Code that merges multiple JSON files into one JSON file
import json
import csv
import glob
import os
import ast
#create and open output file
if not os.path.exists("json_merged/"):
os.makedirs("json_merged/")
outfile_name = "json_merged/halftime_show_merged.json"
print "Merging jsons"
with open(outfile_name, "a") as outfile:
path = "C:\python27\streaming data\*.json"
for json_file in glob.glob(path):
#open json file and parse data while writing into output file
with open(json_file, 'r') as open_json_file:
outfile.write(open_json_file.read())
Now the data is a little easier to handle, from a few hundred files down to four. But, we still need to pull out the information we need and put it into csv format.
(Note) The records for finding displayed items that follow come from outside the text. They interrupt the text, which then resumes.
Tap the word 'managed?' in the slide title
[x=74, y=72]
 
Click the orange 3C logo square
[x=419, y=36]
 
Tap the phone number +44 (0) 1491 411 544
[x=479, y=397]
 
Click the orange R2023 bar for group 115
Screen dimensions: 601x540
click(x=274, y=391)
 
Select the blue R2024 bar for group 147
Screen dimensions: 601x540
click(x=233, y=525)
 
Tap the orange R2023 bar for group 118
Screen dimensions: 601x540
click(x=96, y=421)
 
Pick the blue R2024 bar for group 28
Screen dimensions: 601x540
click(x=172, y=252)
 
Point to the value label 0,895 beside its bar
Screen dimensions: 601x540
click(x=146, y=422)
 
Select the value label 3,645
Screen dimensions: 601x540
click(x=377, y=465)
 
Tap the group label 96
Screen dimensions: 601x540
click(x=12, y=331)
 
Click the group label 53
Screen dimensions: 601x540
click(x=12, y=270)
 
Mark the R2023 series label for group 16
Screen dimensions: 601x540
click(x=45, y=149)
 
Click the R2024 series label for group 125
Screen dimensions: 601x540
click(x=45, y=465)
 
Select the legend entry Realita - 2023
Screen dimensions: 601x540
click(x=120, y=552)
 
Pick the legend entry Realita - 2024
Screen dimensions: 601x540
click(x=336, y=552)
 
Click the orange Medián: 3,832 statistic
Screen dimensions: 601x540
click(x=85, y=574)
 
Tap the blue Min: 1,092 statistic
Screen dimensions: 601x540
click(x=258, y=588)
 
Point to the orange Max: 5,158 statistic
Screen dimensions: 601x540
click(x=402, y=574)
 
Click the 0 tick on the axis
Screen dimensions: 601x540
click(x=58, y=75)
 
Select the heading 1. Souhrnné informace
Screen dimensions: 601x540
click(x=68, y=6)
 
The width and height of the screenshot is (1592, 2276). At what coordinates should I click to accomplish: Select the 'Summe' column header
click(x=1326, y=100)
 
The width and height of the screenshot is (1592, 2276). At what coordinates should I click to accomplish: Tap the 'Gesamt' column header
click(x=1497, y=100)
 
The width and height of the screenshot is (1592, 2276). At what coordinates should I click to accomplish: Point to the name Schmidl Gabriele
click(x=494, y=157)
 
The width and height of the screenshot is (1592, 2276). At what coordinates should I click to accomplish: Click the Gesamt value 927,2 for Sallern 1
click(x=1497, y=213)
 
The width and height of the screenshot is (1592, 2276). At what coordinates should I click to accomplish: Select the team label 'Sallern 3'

To do this we wrote another short python script that loads in our large json file and parses each tweet for the data we are looking for.
Code that writes each line (tweet) from JSON file to a CSV file in CSV format
import json
import csv
import os
import ast
with open ("C:\python27\scripts\json_merged\halftime_show.cvs", "a") as out_file:
#create csv writer
csv = csv.writer(out_file)
#write header to out file
print >> out_file, 'tweet_id, tweet_time, tweet_author, tweet_author_id, tweet_language, tweet_geo, tweet_text'
#open json file and parse data
with open("C:\python27\scripts\json_merged\halftime_show_merged.json", 'r') as open_json_file:
#Get each tweet
for line in open_json_file:
try:
tweet = json.loads(line)
# row represents the attributes we are pulling from each tweet
row = (
tweet['id'], # tweet_id
tweet['created_at'], # tweet_time
tweet['user']['screen_name'], # tweet_author
tweet['user']['location'], # tweeter location
tweet['user']['id_str'], # tweet_authod_id
tweet['lang'], # tweet_language
tweet['geo'], # tweet_geo
tweet['text'], # tweet_text
tweet['timestamp_ms'] # tweet time in ms
)
values = [(value.encode('utf8') if hasattr(value, 'encode') else value) for value in row]
csv.writerow(values)
except:
pass
After running this script the tweets are now in a clean csv file that can be imported to R studio for analysis.